Occasioned by some exercises I saw about creating outer measures in which [0,1] is not measurable because of the definition of the set function that generates the outer measure, I was wondering if given an σ-cover constisting of the closed intervals [a,b] in $\mathbb{R}$ we could create an outer measure m* with a proper function ρ such that
m*([0,1]) $\neq$ ρ([0,1]) AND [0,1] is not m*-measurable

I couldn’t find something online and the main thing that’s been bothering me is that because [0,1] is a closed interval it can be written as a cover of itself and therefore something like that would be true m*([0,1]) $\leq$ ρ([0,1]). How can I define ρ to get rid of the equality?

Thanks in advance

Answer 1

Example 1: Consider $(\Bbb R, \Sigma , \mu)$ where $\Sigma$ is the $\sigma$-algebra of countable / co-countable subsets of $ \Bbb R$ and $\mu(E) = 0$ if $E$ is countable and $\mu(E) = 1$ is $E$ is co-countable in $\Bbb R$.

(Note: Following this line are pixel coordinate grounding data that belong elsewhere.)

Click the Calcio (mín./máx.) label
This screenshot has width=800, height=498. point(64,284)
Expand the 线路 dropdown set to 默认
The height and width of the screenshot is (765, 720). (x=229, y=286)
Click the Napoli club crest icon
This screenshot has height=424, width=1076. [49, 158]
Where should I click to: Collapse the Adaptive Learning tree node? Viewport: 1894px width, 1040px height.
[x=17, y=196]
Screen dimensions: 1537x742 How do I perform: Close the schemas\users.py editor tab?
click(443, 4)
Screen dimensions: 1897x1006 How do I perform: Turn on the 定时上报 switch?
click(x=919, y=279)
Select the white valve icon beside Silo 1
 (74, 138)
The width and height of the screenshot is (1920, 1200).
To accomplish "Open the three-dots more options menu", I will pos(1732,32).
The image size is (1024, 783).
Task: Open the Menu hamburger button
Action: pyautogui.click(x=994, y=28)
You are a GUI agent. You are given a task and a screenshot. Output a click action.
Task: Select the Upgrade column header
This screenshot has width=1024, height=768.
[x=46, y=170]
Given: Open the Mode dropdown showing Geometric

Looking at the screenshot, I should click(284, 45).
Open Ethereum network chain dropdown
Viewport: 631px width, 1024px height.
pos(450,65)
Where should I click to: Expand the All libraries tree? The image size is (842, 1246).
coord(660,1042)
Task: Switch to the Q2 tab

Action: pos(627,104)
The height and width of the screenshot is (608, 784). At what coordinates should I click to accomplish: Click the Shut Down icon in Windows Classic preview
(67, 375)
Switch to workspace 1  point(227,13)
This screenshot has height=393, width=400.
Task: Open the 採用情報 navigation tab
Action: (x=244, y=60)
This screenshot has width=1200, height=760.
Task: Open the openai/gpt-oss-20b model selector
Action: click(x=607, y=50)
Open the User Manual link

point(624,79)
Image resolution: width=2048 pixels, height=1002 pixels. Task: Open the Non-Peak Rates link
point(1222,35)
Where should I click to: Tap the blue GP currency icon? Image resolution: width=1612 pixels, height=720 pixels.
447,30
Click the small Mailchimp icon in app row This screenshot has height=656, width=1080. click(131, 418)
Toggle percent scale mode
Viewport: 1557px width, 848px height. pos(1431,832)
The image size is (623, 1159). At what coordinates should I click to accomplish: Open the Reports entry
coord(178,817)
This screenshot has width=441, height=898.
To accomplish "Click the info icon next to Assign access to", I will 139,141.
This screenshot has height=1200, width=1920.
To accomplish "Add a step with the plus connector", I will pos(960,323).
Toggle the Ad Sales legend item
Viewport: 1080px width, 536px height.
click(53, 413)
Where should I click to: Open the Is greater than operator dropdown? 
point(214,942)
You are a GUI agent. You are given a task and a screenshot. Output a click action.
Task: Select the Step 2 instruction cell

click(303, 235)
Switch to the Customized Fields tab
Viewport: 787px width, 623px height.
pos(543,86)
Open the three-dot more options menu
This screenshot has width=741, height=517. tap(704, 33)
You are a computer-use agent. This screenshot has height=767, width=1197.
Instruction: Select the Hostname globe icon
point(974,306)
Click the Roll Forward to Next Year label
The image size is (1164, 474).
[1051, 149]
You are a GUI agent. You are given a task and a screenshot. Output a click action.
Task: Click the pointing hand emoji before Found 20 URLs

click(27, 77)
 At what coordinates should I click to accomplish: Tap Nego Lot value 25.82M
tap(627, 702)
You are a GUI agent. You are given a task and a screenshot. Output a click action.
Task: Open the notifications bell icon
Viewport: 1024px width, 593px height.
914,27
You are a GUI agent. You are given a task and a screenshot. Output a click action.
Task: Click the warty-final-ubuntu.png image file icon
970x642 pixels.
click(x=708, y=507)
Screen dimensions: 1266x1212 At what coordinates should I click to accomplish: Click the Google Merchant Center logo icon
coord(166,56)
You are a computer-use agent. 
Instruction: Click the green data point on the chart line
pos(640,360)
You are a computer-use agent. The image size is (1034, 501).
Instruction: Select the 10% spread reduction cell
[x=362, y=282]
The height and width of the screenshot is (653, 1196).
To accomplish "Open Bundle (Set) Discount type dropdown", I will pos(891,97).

It follows immediately that $[0,1] \notin \Sigma$ (because $[0,1]$ is not countable nor co-countable). Moreover: $$ \mu^*(\Bbb R) =1 < 1 +1 = \mu^*(\Bbb R \cap [0,1]) + \mu^*(\Bbb R \cap [0,1]^C)$$ So $[0,1]$ is not measurable (in Caratheodory sense). That is $[0,1]$ is not $\mu^*$- measurable.

Remarks:

1. Please, note that $\mu$ is not the Lebesgue measure and $\mu^*$ is not the Lebesgue outer measure.
2. Since $\Bbb R$ is co-countable, $\mu^*(\Bbb R)= \mu(\Bbb R) =1$.
3. Since $[0,1] \subseteq \Bbb R$, we have that $\mu^*([0,1])\leqslant \mu^*(\Bbb R)=1 $. On the other hand, since any countable cover of $[0,1]$ by sets in $\Sigma$ must contain at least one co-countable set, we have $\mu^*([0,1]) \geqslant 1$. So $\mu^*([0,1]) = 1$.
4. By a similar argument, we have that $\mu^*(\Bbb R \cap [0,1]^C)=1$.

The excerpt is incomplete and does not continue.